RIP John Abercrombie, l’intemporel

Rude semaine pour les amateurs d’art, toutes disciplines confondues. Après le départ de l’immense Réjean Ducharme -on l’associe bien sûr en premier lieu à la littérature, mais on pourrait jaser longuement des formidables textes qu’il a signés pour Robert Charlebois – on pleure l’un des grands du jazz: John Abercrombie. Le guitariste s’est éteint le 22 août, d’une attaque cardiaque. Il avait 72 ans.
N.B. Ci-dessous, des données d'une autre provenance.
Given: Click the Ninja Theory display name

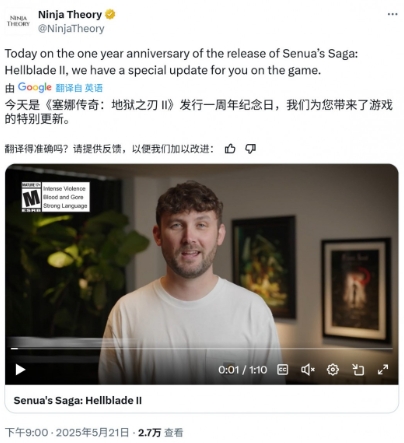Looking at the screenshot, I should 70,14.
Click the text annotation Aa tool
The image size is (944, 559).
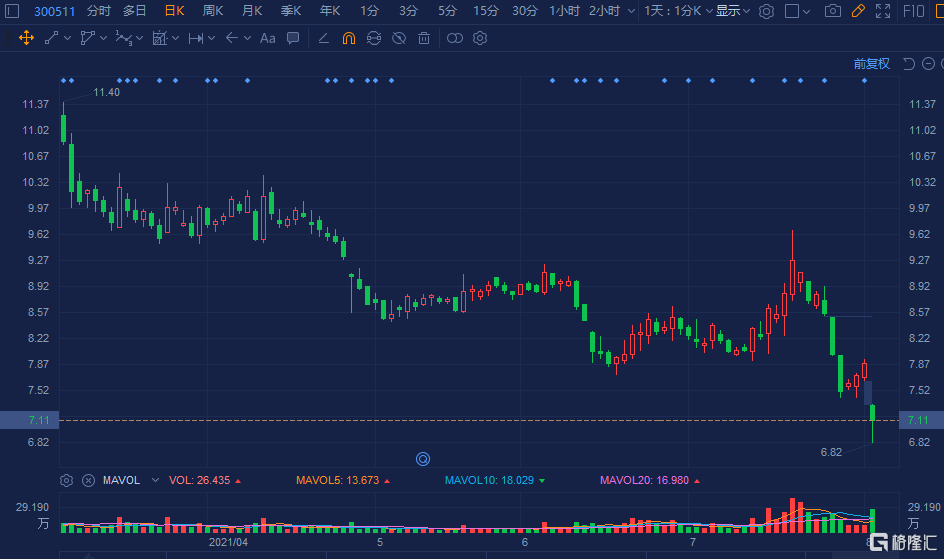pyautogui.click(x=267, y=38)
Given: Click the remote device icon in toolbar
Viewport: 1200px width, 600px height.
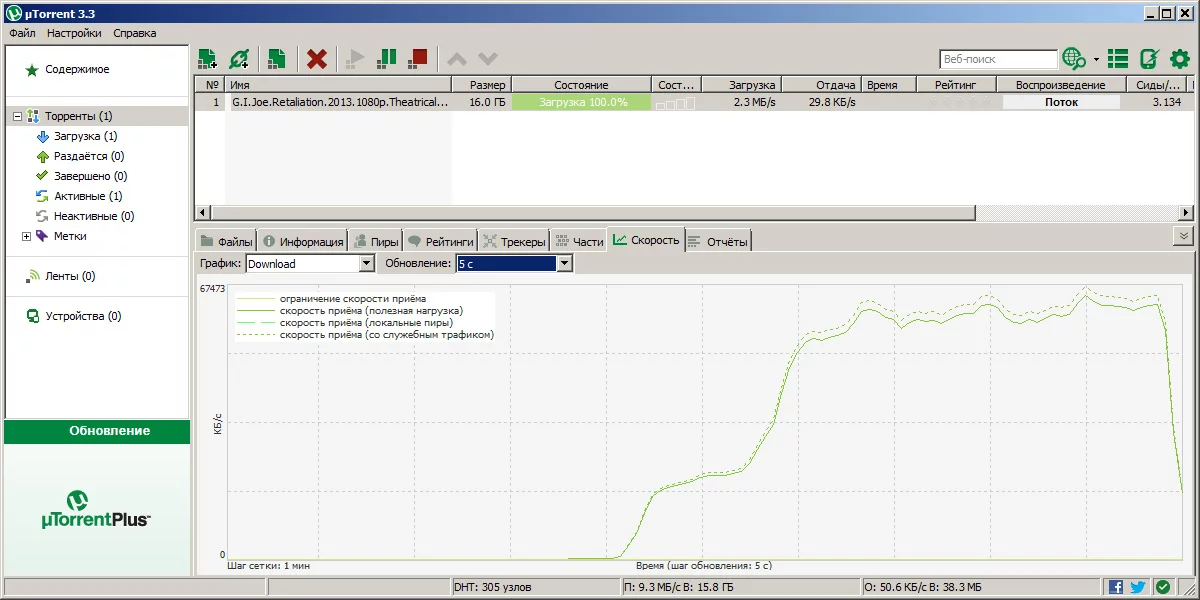Looking at the screenshot, I should click(x=1149, y=59).
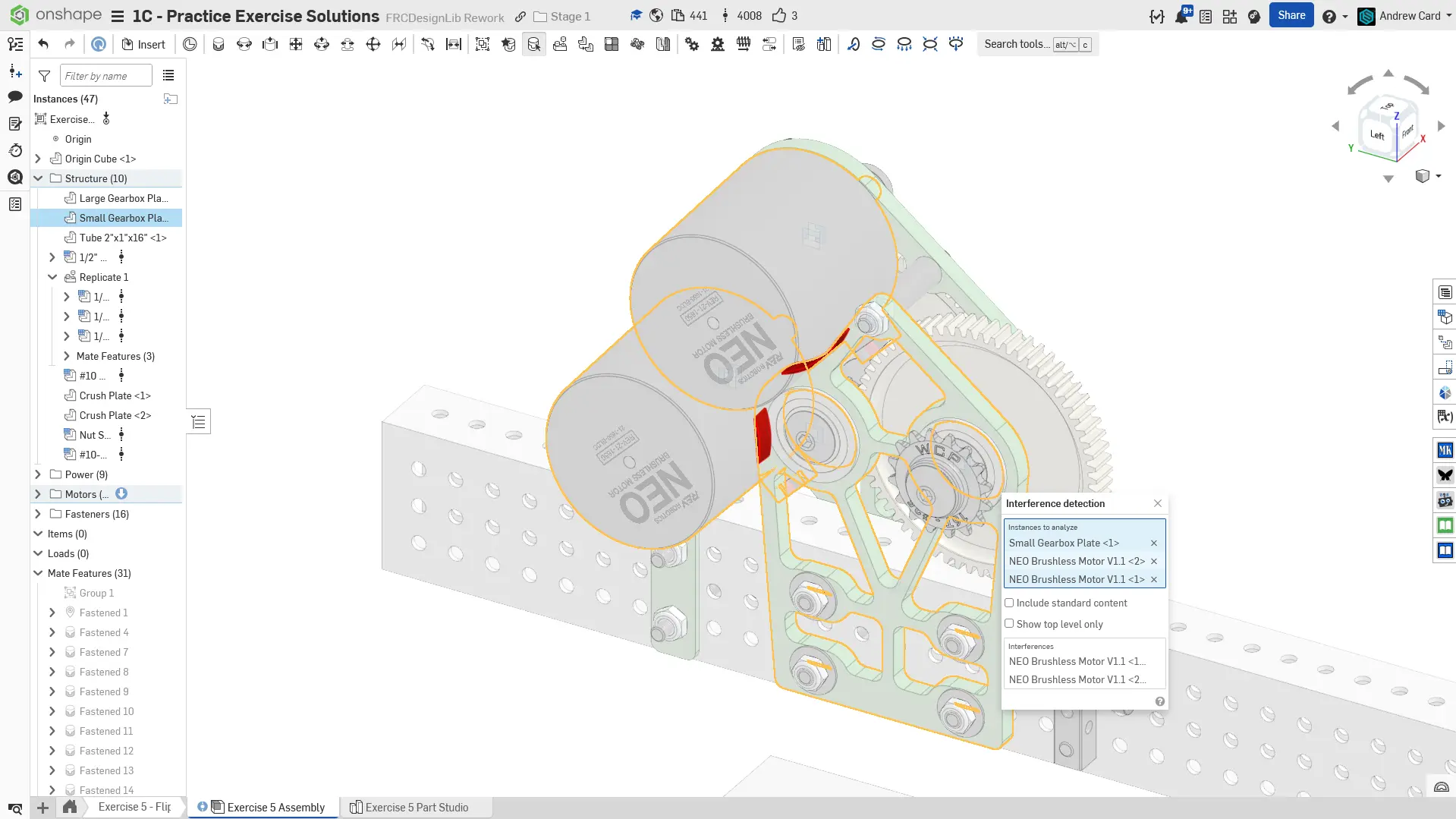Click the filter funnel icon in instance list
Viewport: 1456px width, 819px height.
[x=45, y=76]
Sans mauvais jeux de mots, Abercrombie était «timeless», à l’instar du titre de son tout premier album en tant que leader chez ECM. Intemporel, car Abercrombie n’a jamais vraiment appartenu à un courant précis. Comme il me le disait lors d’une entrevue, en 2009, il était la somme de ses expériences en territoire fusion, free ou dans une veine plus conventionnelle. Ces dernières années, il défendait une musique qui, quoique moderne, se voulait héritière des Coltrane, Evans ou Montgomery.

«Je n’ai jamais décidé de vivre de mon art; l’aspect financier n’était pas une considération, m’avait-il confié. J’ai simplement joué la musique que j’avais envie de jouer et je suis chanceux, car j’ai eu la chance de gagner ma vie ainsi. [...] Je fais ce que j’adore et c’est génial, car je suis payé pour faire ça. Je ne suis pas payé beaucoup, mais suffisamment.»

Abercrombie se distinguait autant par sa verve, que son écoute ou son sens mélodique. Les amateurs de Québec ont été plutôt chanceux, car on a pu l’entendre à maintes reprises ces dernières années: il s’est arrêté à Lévis en 2009, puis à Québec en 2010, 2012 et 2014.

Abercrombie était un gars fidèle. L’Américain a non seulement enregistré chez ECM tout au long de sa carrière, mais il aimait entretenir des relations à long terme avec ses complices, comme le pianiste Marc Copland ou, dans son quatuor, le violoniste Mark Feldman, le batteur Joey Baron et le contrebassiste Marc Johnson.

“L’idée de travailler avec les mêmes gens sur plusieurs années est quelque chose qui me plaît. Non seulement vous évoluez, mais vous faites progresser un son et l’identité d’un groupe de gens. [...] Ces derniers temps, on voit beaucoup de projets spéciaux être mis de l’avant. J’aime ça, mais je préfère la constance qu’apporte une formation. Comme dans toute relation, vous développez un lien de confiance, vous sentez que vous pouvez dire ou jouer ce que vous voulez et vous serez compris.”

On avait pu juger de ses dires, en particulier lorsqu’il était venu se produire au défunt Largo en compagnie de Feldman, Baron et de Thomas Morgan, qui avait pris la relève de Johnson, à la contrebasse, dans son ensemble. Un spectacle tout simplement magnifique. Jamais au grand jamais on aurait pu se douter, alors, qu’Abercrombie se produisait en dépit d’une pneumonie…

L’heure est donc venue de réécouter son héritage musical. Son trio d’orgue furieux, de l’époque de Timeless ou des plus récentes années, ses propositions davantage nuancées, voir teintées de touches européennes, ses dialogues mélodiques avec Copland ou d’autres, encore, où il côtoie guitare et saxophone…

«Le sentiment de vouloir devenir meilleur, de continuer de jouer et d’évoluer est le même qu’à mes débuts, m’indiquait-il alors qu’il atteignait la fin de la soixantaine. Je suis moins rapide qu’avant, car je suis plus vieux et je n’ai plus la même énergie, mais je crois que j’ai davantage de connaissances.»